Try it
Count the lines in the data below holding the string "computer" and write the total by itself.

Entries supplied
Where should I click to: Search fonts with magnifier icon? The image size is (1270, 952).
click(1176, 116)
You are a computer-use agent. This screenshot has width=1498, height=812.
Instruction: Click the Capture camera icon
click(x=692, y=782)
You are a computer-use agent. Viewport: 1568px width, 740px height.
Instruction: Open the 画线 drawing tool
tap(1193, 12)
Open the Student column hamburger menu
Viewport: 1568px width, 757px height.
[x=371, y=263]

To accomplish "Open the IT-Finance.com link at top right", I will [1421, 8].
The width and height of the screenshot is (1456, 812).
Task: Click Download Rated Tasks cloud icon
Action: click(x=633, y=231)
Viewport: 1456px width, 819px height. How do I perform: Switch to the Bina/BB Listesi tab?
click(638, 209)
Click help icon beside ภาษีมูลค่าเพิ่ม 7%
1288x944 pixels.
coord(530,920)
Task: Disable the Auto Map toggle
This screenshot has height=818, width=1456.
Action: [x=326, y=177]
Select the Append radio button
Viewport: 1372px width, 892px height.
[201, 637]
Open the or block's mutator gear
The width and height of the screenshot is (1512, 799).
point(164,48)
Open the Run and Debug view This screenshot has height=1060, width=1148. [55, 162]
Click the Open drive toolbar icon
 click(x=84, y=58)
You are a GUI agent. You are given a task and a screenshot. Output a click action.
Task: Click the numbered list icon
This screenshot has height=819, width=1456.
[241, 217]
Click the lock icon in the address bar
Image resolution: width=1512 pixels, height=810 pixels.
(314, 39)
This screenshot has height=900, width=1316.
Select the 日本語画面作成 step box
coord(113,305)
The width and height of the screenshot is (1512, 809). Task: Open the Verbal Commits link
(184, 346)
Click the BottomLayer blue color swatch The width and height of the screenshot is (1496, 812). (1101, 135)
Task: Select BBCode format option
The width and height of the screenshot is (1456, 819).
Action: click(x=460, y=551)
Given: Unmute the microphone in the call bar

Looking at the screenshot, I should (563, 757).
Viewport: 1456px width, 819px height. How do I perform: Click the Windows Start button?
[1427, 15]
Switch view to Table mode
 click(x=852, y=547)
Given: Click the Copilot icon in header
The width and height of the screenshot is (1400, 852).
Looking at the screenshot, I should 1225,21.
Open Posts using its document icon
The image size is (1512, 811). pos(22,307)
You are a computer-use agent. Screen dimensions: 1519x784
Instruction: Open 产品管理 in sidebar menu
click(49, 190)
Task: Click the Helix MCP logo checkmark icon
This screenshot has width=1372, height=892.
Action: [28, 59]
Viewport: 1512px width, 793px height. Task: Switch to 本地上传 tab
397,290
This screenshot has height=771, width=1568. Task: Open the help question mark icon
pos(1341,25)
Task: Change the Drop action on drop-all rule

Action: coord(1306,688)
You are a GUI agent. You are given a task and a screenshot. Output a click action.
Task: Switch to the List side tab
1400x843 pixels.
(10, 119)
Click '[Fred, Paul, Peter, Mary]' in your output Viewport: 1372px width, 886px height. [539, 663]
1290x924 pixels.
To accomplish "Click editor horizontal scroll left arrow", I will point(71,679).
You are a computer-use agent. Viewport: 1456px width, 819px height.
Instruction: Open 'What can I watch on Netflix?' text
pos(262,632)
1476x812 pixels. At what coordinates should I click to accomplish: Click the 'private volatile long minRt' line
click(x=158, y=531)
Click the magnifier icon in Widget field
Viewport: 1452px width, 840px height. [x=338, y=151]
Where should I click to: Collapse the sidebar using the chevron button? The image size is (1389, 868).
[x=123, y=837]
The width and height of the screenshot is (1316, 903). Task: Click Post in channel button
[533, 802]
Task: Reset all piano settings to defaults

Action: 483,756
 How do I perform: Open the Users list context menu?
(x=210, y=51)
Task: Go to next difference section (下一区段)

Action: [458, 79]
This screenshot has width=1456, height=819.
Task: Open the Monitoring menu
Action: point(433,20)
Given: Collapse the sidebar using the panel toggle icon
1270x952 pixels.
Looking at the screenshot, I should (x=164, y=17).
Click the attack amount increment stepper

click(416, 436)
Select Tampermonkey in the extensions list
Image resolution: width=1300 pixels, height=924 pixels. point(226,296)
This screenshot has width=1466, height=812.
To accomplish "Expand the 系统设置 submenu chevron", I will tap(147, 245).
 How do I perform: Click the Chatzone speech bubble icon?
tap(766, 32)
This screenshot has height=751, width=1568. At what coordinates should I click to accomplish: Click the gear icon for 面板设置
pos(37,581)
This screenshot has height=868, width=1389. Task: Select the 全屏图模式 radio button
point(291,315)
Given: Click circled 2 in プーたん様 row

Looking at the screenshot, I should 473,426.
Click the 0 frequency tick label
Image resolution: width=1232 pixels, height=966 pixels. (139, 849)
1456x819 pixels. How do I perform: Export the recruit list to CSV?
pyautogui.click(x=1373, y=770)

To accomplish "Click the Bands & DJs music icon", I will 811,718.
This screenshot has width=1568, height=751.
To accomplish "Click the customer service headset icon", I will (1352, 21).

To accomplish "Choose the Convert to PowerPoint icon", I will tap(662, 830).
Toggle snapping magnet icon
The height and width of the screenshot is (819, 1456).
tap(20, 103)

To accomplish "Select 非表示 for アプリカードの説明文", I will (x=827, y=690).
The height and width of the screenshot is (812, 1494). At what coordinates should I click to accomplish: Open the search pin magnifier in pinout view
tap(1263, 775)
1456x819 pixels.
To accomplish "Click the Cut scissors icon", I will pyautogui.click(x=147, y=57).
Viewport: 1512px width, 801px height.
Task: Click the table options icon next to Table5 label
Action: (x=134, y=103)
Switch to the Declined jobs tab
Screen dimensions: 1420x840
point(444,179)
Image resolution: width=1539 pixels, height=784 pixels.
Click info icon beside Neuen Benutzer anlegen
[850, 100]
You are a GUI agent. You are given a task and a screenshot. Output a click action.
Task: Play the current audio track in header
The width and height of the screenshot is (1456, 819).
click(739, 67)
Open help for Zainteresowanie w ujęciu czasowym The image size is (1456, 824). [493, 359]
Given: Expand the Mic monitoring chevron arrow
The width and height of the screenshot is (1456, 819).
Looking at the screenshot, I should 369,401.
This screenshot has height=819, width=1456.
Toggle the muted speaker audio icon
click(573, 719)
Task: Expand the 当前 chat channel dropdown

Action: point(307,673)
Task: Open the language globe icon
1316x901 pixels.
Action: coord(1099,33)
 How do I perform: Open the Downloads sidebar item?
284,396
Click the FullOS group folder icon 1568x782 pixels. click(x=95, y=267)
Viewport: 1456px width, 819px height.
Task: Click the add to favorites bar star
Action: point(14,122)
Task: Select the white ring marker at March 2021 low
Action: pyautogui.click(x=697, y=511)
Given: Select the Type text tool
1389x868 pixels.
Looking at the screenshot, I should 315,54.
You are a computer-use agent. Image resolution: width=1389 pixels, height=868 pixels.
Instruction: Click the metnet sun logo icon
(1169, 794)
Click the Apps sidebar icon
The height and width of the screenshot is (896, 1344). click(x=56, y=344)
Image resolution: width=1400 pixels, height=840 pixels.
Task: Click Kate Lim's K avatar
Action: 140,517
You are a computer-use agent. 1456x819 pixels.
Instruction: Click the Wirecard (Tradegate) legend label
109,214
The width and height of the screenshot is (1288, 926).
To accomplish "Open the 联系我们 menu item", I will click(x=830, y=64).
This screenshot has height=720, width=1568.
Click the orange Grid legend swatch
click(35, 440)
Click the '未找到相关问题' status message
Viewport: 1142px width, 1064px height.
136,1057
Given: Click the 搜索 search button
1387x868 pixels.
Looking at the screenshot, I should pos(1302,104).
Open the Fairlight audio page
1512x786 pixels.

Answer box
6